*Письменное задание*
Воспроизведите дословно фрагмент текста о казахской степи, начиная со слов «Можно возразить, что» и заканчивая словами «практиками российского империализма[21].» включительно.

*Фрагмент текста*
#####
Хотя царские наблюдатели, практически все без исключения, считали степь отсталой по сравнению с российской метрополией, они не делали ничего, чтобы исправить положение; кроме того, в них не было согласия касательно способов, которыми можно было бы эту отсталость ликвидировать. В конце концов, цивилизация может принимать разные формы, и к ней могут вести многие дороги. Мобилизация местного опыта на какое-то время дала казахским акторам ограниченное право голоса в этих дебатах. Эти посредники стремились обрести влияние, а с его помощью – подданство, через обмен знаниями. Даже представляя знания внутри современных, или европейских, структур, они получали возможность корректировать политику империализма, реализуемую в степи. Именно переселение изменило ситуацию; ни временные рамки применения этой политики, ни направление, которое она приняла, не были исторической неизбежностью.

Можно возразить, что выбор для себя разновидности подчинения имперским властям вряд ли позволительно называть выбором. Однако, учитывая очевидный и необратимый факт завоевания, казахские посредники часто были готовы сделать такой выбор. Даже предполагаемые «европейские» способы познания в контексте слабого государства и чуждой среды предоставляли достаточные возможности избежать полной капитуляции перед идеологиями и практиками российского империализма[21].
#####
*Исходные материалы*
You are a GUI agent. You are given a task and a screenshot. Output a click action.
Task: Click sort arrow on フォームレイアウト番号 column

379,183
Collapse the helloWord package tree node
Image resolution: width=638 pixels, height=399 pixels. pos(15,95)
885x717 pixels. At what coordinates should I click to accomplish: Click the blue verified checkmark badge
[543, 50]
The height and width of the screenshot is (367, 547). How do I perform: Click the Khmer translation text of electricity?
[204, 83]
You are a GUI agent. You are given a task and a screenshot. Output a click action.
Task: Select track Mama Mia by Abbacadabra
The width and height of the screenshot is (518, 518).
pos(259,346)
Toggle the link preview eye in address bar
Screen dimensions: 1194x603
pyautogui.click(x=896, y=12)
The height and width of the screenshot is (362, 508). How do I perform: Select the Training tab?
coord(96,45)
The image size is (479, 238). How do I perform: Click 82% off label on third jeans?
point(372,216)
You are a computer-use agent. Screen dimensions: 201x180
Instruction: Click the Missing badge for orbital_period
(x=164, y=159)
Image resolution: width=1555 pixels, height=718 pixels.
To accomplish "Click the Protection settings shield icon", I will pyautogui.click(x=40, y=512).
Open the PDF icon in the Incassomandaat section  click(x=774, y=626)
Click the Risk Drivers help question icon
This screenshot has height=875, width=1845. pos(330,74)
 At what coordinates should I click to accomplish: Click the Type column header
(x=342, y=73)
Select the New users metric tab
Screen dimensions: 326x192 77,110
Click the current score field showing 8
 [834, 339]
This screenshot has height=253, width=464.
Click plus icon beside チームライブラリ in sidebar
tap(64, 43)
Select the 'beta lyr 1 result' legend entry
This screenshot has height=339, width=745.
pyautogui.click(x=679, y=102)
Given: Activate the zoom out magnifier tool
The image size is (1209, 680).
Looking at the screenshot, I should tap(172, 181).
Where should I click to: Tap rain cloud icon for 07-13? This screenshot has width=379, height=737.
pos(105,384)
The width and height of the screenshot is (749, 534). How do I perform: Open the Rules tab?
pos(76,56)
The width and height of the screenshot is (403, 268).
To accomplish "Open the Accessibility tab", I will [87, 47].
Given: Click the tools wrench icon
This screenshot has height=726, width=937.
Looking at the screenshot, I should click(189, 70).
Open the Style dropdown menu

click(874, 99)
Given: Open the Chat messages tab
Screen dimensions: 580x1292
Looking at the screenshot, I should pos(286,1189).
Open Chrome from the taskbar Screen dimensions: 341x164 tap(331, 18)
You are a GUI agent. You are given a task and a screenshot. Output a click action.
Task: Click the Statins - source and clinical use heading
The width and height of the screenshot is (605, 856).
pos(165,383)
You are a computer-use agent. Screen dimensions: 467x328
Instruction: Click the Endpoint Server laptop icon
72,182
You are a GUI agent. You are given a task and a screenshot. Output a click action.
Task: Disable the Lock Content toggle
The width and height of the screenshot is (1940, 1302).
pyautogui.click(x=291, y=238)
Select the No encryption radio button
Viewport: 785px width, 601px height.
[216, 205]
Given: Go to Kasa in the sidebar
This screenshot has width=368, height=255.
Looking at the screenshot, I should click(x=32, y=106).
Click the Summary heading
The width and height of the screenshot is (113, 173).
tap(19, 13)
#####
*Ответ к заданию*
Можно возразить, что выбор для себя разновидности подчинения имперским властям вряд ли позволительно называть выбором. Однако, учитывая очевидный и необратимый факт завоевания, казахские посредники часто были готовы сделать такой выбор. Даже предполагаемые «европейские» способы познания в контексте слабого государства и чуждой среды предоставляли достаточные возможности избежать полной капитуляции перед идеологиями и практиками российского империализма[21].